Turning to possible alternatives to capitalism, Wallerstein says the current depression will “continue now for quite some time and go quite deep”. Governments will print money and seek to avert uprisings of workers and middle classes whose pensions evaporate.

We are headed for gridlock. Ever wilder fluctuations will make short-term predictions impossible. And when equilibrium is so remote, small events are likely to have a greater effect on the whole than they would under equilibrium.

So interventions by activists are more likely today to give birth to the new than during periods of stability. Wallerstein contrasts two camps of reformers, the harbingers of the new system: those who want something new, more egalitarian and less hierarchical and those who want to salvage the system. But each of these camps is itself divided in two, so the conflict is fourfold.

In the ruling Davos camp there are those who want a return to an inegalitarian, hierarchical system, like Dick Cheney, opposed by meritocrats who want to secure the road to privilege using persuasion and a minimum of force, promising a multicultural, green utopia.

The resisters, the Porto Alegre camp, are divided into egalitarians and vanguardists, the latter believing that some see more clearly than others and arguing for a merely formal egalitarianism. So the battle between the two camps rages as the battle within each camp continues.

Wallerstein says it is impossible to set out specific proposals for a kinder world, but he “does not sniff” at more traditional forms of struggles. Winning elections is still important, as is securing judicial rights and survival plans. But these will not bring us closer to a new systemic alternative.
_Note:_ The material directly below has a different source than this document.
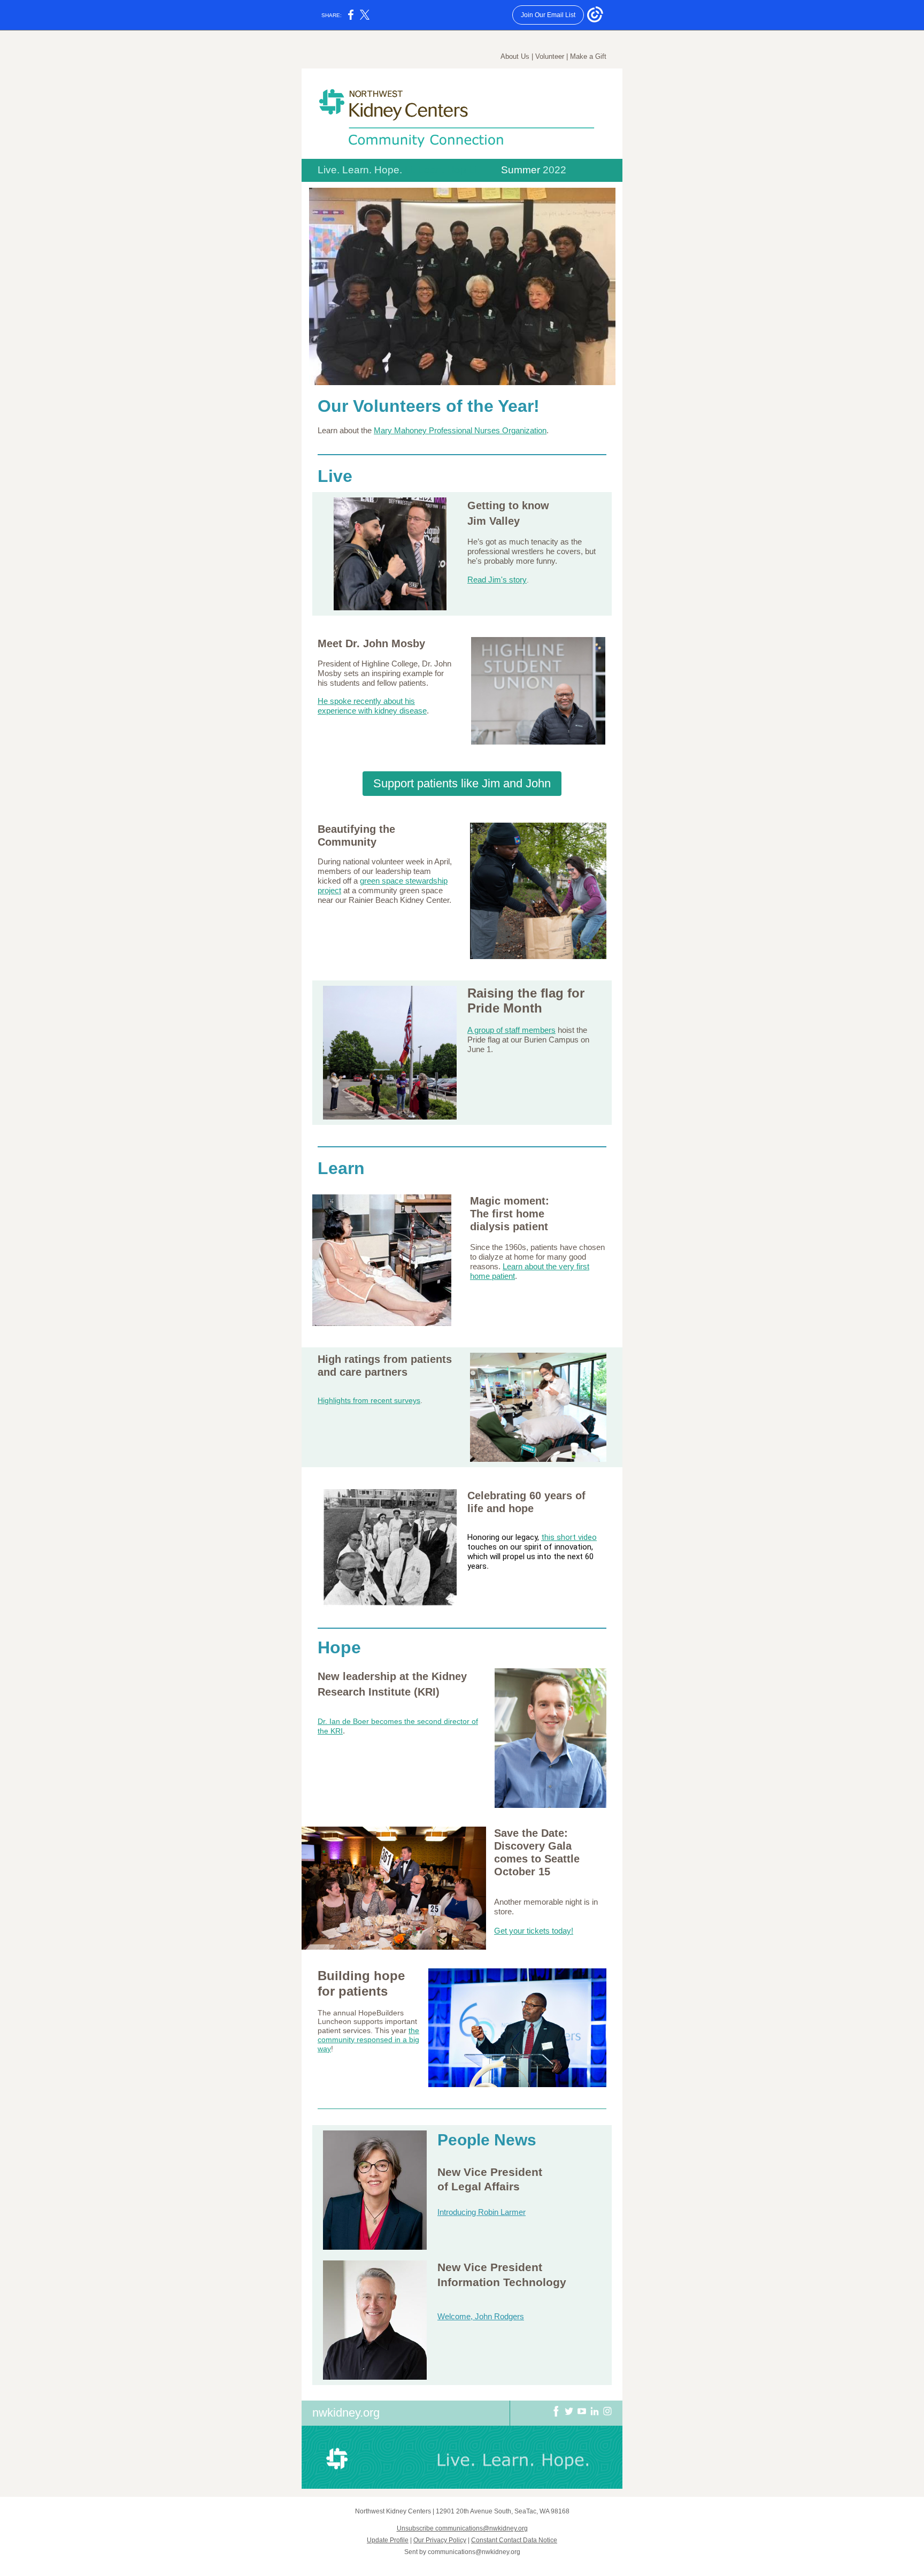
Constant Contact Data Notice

The construction of decommodified modes of production would go some way towards developing real alternatives to our problems. And he prescribes endless intellectual and moral debate, sharpening of our senses and struggle against all forms of inequality, especially those of gender, class and race. This is the hardest, he says, for we are all guilty of these sins.

And, he says, run as if from the plague from any conviction that history is on your side, a sentiment he sees as the greatest instigator of inequality and injustice. His conclusion: we have a 50-50 chance of creating a better system, odds that aren’t half bad.